Summary: A new computational method sheds light on the intricacies of brain structure and function.
Source: Baylor College of Medicine
To better appreciate how a complex organ such as the brain functions, scientists strive to accurately understand both its detailed cellular architecture and the intercellular communications taking place within it.
At Baylor College of Medicine, Dr. Md. Abul Hassan Samee and his colleagues have taken a major step in that direction. They developed advanced computational methods that led to new insights into the intricacies of brain structure and function that may enhance the understanding of this complex organ, both in health and disease.
“Currently, we have technologies that allow us to identify and locate individual cells in a tissue. We are also capable of determining what are the products produced by each single cell in that tissue,” said corresponding author Samee, assistant professor of molecular physiology and biophysics and a member of the Center for Organ Repair and Renewal at Baylor.
Mammalian brains are complex and comprise several millions to hundreds of billions of cells, and, when analyzed, they generate vast amounts of data. The challenge has been to develop ways to integrate the information in those datasets to generate a model that reliably reflects how an organ works.”
In the current study, Samee collaborated with Francisco José Grisanti Canozo, first author of the work, and Dr. James Martin, both with Baylor and the Texas Heart Institute, and Zhen Zuo, also with Baylor, to develop a neural network model to elucidate architectural and functional aspects of complex tissues. They have called the model Spatial Transcriptomics cell-types Assignment using Neural Networks (STANN).
“We also used other advanced, sophisticated computational methodologies that make the model more rigorous,” Samee said. “We applied STANN and the other methods to existing brain datasets of the mouse olfactory bulb and started to see very interesting patterns in the brain’s cellular architecture and functionality.”
The brain comprises distinct morphological layers, and STANN allowed the researchers to predict a detailed picture of their cellular organization. “Layer by layer, our model provided the precise location of different cell types, whether they communicated with each other and by which means,” Samee said. “This was a ‘eureka moment’ for us.”
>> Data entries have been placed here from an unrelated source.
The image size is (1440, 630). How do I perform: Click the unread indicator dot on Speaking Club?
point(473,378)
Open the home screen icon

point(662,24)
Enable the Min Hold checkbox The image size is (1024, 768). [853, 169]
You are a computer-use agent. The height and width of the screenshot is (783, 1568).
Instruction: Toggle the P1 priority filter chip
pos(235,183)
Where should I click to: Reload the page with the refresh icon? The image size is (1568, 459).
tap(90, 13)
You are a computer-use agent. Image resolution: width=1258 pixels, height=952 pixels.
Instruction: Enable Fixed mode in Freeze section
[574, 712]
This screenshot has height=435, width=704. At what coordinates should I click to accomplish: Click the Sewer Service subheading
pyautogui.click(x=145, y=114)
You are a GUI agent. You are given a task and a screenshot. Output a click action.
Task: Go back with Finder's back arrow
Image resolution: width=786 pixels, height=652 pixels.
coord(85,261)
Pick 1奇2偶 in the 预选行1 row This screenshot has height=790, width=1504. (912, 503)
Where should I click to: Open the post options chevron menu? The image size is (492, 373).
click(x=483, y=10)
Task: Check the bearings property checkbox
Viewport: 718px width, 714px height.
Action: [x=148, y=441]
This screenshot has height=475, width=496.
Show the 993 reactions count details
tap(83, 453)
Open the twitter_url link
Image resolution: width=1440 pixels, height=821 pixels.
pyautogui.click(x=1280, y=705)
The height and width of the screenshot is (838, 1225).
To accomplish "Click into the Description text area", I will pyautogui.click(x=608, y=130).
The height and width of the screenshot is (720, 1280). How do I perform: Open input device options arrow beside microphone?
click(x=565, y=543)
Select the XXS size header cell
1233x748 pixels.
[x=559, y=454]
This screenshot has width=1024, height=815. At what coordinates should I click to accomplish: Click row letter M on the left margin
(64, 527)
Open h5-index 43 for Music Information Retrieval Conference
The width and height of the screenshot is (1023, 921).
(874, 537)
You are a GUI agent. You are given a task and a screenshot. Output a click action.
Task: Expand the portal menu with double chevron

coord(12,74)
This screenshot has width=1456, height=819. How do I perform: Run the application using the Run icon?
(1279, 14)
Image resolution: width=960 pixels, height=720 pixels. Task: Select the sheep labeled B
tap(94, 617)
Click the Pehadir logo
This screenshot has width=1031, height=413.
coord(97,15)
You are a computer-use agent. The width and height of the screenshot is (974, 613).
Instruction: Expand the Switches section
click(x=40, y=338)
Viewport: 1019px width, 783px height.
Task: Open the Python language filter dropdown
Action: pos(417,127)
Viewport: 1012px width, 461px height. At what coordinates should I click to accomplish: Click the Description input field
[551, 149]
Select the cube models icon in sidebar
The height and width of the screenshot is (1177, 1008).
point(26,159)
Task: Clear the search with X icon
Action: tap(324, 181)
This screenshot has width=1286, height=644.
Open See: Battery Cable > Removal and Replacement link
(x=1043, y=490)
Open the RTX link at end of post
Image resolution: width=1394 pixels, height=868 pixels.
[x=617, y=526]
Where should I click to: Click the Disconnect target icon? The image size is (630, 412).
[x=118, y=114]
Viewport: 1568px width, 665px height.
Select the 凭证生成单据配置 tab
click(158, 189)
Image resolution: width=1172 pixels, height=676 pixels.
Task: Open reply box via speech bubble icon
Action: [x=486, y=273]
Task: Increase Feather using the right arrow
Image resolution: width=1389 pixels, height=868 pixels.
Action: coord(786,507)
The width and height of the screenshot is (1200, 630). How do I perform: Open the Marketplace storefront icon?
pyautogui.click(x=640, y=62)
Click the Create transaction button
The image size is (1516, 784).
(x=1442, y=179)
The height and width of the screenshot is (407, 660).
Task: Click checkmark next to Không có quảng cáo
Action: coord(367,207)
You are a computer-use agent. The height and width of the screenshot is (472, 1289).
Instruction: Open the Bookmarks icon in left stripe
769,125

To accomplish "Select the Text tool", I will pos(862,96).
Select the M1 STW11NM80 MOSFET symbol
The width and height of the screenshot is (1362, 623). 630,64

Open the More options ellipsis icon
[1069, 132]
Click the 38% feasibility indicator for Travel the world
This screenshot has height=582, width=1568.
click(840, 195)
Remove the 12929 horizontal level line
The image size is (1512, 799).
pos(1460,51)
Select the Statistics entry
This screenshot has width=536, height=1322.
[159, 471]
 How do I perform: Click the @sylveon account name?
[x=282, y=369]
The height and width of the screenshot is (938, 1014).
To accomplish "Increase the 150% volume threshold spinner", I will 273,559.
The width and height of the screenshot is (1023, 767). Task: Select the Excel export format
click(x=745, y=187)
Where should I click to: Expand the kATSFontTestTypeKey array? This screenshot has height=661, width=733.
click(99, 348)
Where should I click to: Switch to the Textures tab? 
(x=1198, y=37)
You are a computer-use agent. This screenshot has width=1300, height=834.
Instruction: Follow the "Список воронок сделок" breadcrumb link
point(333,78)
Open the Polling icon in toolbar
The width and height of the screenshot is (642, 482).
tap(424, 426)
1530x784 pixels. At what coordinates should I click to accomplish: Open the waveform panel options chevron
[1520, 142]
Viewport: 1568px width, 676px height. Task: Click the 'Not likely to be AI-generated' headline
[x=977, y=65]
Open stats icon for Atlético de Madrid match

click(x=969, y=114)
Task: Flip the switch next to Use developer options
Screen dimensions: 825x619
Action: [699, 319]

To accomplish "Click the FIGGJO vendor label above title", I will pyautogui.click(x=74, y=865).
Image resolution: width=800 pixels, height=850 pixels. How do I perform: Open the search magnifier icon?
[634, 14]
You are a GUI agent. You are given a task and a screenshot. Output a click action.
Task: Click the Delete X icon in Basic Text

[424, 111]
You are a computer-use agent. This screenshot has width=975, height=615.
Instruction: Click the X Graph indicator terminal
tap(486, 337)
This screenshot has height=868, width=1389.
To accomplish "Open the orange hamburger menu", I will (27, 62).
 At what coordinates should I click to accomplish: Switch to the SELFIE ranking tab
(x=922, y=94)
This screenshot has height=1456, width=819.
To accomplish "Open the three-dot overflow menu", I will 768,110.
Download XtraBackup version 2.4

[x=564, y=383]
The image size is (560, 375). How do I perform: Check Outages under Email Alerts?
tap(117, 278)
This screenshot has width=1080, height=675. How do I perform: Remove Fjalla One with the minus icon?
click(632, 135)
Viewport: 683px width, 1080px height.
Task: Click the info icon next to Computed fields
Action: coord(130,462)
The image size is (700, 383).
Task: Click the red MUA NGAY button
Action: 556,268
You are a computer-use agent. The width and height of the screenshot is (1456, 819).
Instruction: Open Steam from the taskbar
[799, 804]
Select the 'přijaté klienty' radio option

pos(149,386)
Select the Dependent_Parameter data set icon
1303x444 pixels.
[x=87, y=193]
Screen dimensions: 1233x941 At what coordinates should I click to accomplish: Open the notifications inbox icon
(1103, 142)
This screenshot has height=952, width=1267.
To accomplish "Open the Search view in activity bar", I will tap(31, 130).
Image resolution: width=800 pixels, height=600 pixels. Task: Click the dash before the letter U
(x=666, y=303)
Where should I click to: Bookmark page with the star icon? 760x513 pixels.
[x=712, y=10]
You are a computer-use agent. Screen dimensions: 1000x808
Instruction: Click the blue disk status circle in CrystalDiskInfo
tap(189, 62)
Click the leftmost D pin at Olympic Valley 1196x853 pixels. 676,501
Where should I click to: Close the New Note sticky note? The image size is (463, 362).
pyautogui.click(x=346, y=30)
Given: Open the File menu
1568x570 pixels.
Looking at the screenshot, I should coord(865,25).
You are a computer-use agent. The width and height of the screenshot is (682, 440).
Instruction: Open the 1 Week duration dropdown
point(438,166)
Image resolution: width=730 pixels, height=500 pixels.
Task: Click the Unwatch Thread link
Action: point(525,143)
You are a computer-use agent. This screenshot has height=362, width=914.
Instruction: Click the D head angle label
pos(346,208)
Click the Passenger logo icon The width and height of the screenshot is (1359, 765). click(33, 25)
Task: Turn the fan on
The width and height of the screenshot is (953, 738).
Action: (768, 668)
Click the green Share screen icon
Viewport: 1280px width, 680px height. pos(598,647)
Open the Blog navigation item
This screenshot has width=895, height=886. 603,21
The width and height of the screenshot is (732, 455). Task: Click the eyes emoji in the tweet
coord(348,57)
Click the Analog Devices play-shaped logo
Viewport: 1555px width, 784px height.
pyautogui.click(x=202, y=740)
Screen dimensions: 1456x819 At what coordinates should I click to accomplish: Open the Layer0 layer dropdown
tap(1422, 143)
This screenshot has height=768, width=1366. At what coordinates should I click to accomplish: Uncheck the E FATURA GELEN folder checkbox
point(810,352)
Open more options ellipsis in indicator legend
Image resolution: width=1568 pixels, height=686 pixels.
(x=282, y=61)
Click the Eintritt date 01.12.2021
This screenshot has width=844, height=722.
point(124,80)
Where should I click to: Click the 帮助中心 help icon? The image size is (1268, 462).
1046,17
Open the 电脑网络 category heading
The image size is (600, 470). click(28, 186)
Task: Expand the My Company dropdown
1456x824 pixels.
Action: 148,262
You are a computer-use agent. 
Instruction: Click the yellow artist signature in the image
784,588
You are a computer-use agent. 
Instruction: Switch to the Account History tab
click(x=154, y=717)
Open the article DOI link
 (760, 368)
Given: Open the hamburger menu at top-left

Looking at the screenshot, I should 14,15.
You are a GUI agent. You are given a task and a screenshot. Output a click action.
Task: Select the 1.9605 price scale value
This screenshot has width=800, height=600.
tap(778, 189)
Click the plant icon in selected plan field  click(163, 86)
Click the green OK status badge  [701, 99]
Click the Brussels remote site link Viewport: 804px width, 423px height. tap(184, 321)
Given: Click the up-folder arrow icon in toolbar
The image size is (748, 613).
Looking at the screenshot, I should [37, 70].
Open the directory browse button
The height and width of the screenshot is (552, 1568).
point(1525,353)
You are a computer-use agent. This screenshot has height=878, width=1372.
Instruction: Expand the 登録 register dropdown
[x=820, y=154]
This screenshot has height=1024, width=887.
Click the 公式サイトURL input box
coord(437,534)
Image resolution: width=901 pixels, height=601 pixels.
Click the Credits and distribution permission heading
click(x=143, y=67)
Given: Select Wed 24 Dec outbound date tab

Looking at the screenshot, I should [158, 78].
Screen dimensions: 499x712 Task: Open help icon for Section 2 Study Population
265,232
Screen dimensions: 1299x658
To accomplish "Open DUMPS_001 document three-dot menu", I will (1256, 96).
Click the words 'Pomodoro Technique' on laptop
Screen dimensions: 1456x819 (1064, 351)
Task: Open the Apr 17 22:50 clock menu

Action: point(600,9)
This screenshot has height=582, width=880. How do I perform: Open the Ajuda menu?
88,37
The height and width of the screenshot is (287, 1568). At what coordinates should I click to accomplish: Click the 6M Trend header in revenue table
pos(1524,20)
Samee and his colleagues determined that the cell-type composition is quite consistent within a morphological layer. For example, a particular layer may have a certain percentage of astrocytes, neurons and microglia that remains the same throughout the same layer. “If we take several small sections from different areas of the same morphological layer, these percentages look very similar to each other. However, the percentages may change from one layer to another,” Samee explained.
The team saw a different pattern emerge when they looked at cell colocalization. “For instance, in one area of a morphological layer we may see astrocytes colocalize with olfactory neurons. But in another area from the same morphological layer these cells can be completely separated,” Samee explained. “We also see that intercellular communication between two cell types changes in different areas of a morphological layer, a reflection that gene regulatory networks are changing with location.”
The researchers hypothesize that morphological layers in the brain have different spatially localized communities of cell types. The communities are similar in cell type composition, but there are large differences in how cell types colocalize and communicate within a community. This suggests that brain cell types have spatially localized subtypes performing location-specific functions.
“This new detailed view of brain organization at the single-cell and functional levels had not been described before,” Samee said.
“The neural network model approach we have developed in this work presents an ‘instruction manual’ for other researchers to use to study other areas of the brain or other organs, such as the heart, the main interest of my lab,” said co-author Martin, vice chairman and professor of molecular physiology and biophysics, Vivian L. Smith Chair in Regenerative Medicine and director of the Center for Organ Repair and Renewal at Baylor College of Medicine. Martin also is the director of the Cardiomyocyte Renewal Laboratory at the Texas Heart Institute.
Cell-type modeling in spatial transcriptomics data elucidates spatially variable colocalization and communication between cell-types in mouse brain
Single-cell spatial transcriptomics (sc-ST) holds the promise to elucidate architectural aspects of complex tissues. Such analyses require modeling cell types in sc-ST datasets through their integration with single-cell RNA-seq datasets. However, this integration, is nontrivial since the two technologies differ widely in the number of profiled genes, and the datasets often do not share many marker genes for given cell types.
We developed a neural network model, spatial transcriptomics cell-types assignment using neural networks (STANN), to overcome these challenges.
Analysis of STANN’s predicted cell types in mouse olfactory bulb (MOB) sc-ST data delineated MOB architecture beyond its morphological layer-based conventional description. We find that cell-type proportions remain consistent within individual morphological layers but vary significantly between layers. Notably, even within a layer, cellular colocalization patterns and intercellular communication mechanisms show high spatial variations.
These observations imply a refinement of major cell types into subtypes characterized by spatially localized gene regulatory networks and receptor-ligand usage.